The Company determined that the embedded conversion feature of the convertible promissory note meets the definition of a beneficial conversion feature and a derivative liability which is accounted for separately. The Company measured the beneficial conversion feature’s intrinsic value on December 8, 2020 and determined that the beneficial conversion feature was valued at $200 which was recorded as a debt discount, and together with the original issue discount of $30, in the aggregate of $230, is being amortized over the life of the loan. The Company measured the derivative liability’s fair value on December 8, 2020 and determined that the derivative liability was valued at $555 which exceeded the intrinsic value of the beneficial conversion feature by $355 and resulted in the Company recording non-cash interest expense of $355.
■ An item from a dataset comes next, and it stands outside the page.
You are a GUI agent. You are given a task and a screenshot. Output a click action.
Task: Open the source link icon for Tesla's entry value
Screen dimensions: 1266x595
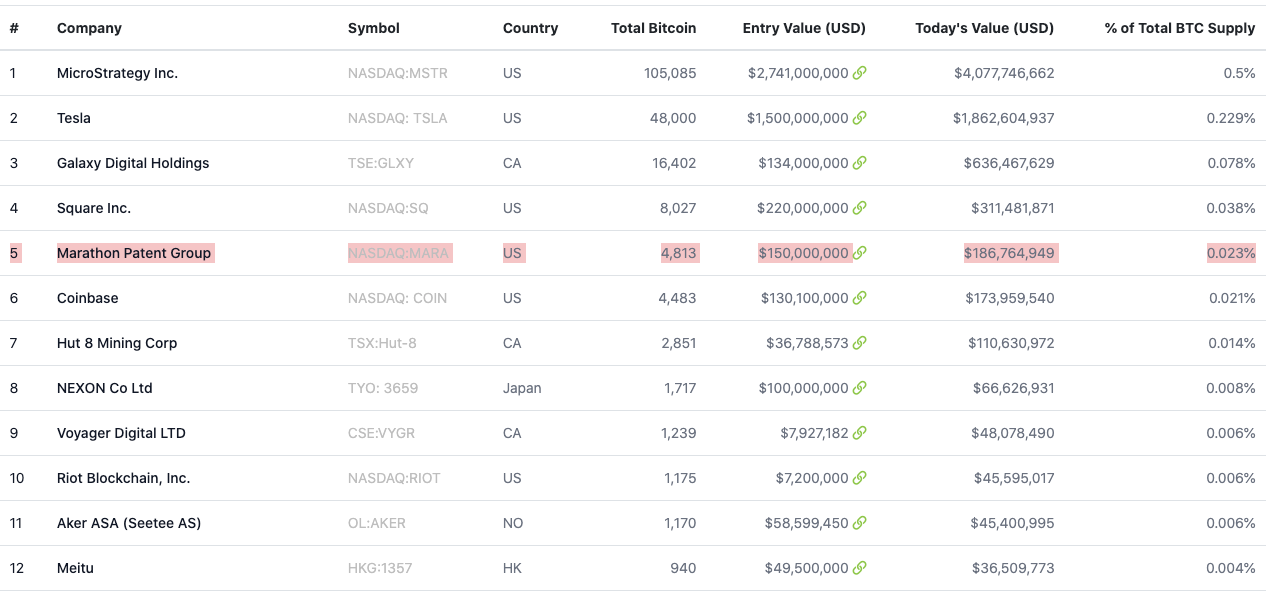(859, 118)
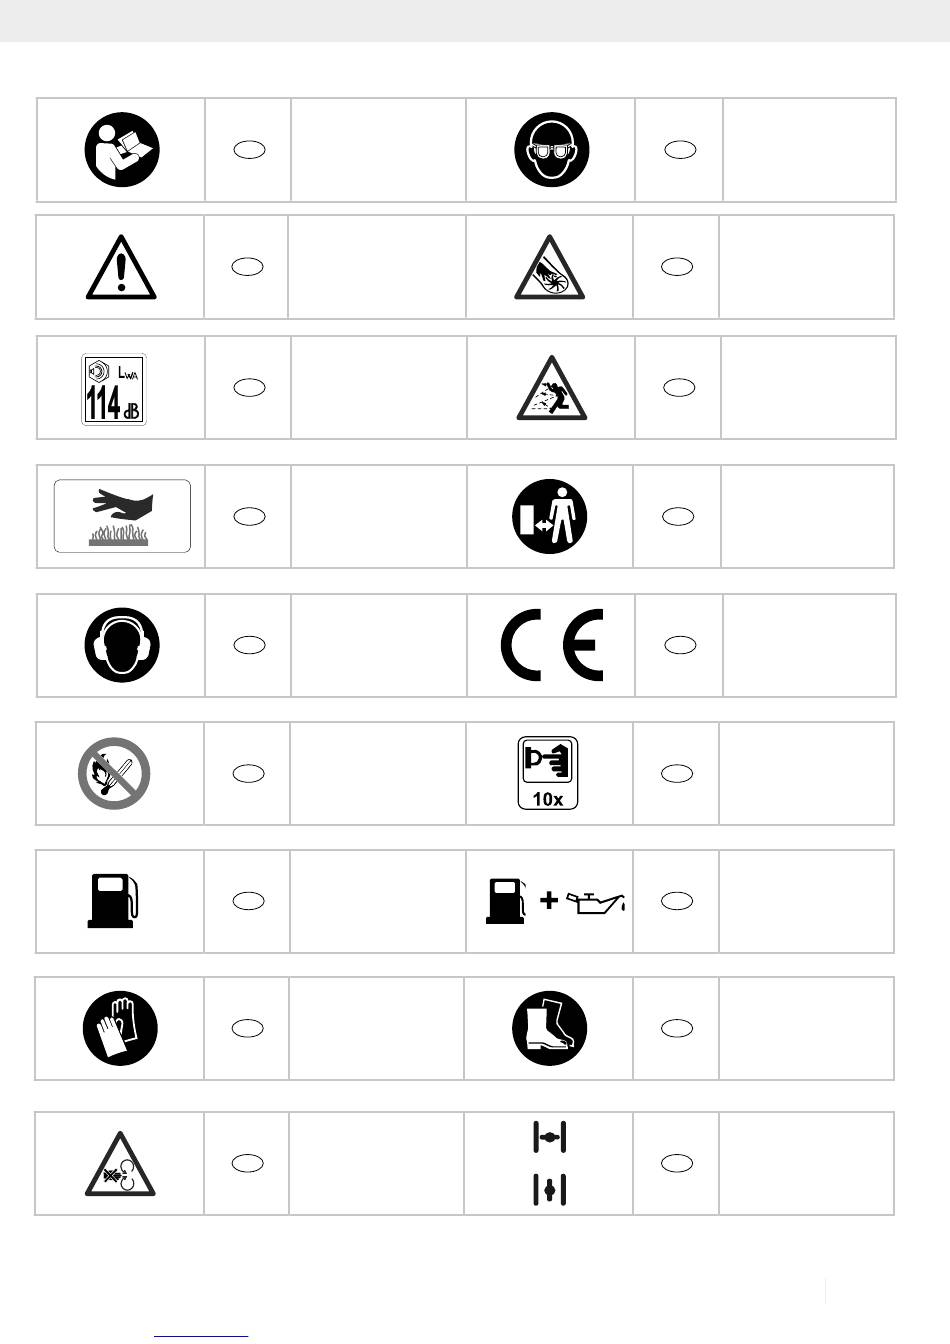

On June 15, 2021, the holder converted $120 of principal into shares of common stock valued at $238. As a result of this conversion, $172 of derivative liability was settled, $86 unamortized debt discount was settled and $32 was recorded as loss on settlement of debt.
On July 27, 2021, the holder converted the remaining $110 of principal and $11 of accrued interest into shares of common stock valued at $280. As a result of this conversion, $153 of derivative liability was settled, $66 unamortized debt discount was settled and $72 was recorded as loss on settlement of debt. As of December 31, 2021, this note had no outstanding balance.
March 2021 Note
On March 5, 2021, the Company entered into a securities purchase agreement with Bucktown Capital, LLC (the “Investor”), pursuant to which the Company issued a convertible promissory note in the original principal amount of $13,210 (the “March 2021 Note”). The March 2021 Note was convertible, at the option of the Investor, into shares of common stock of the Company at a conversion price equal to 70% of the lowest price for a share of common stock during the ten trading days immediately preceding the applicable conversion (the “Conversion Price”); provided, however, in no event was the Conversion Price to be less than $0.04 per share. The March 2021 Note bore interest at a rate of 8% per annum and will mature in twelve months.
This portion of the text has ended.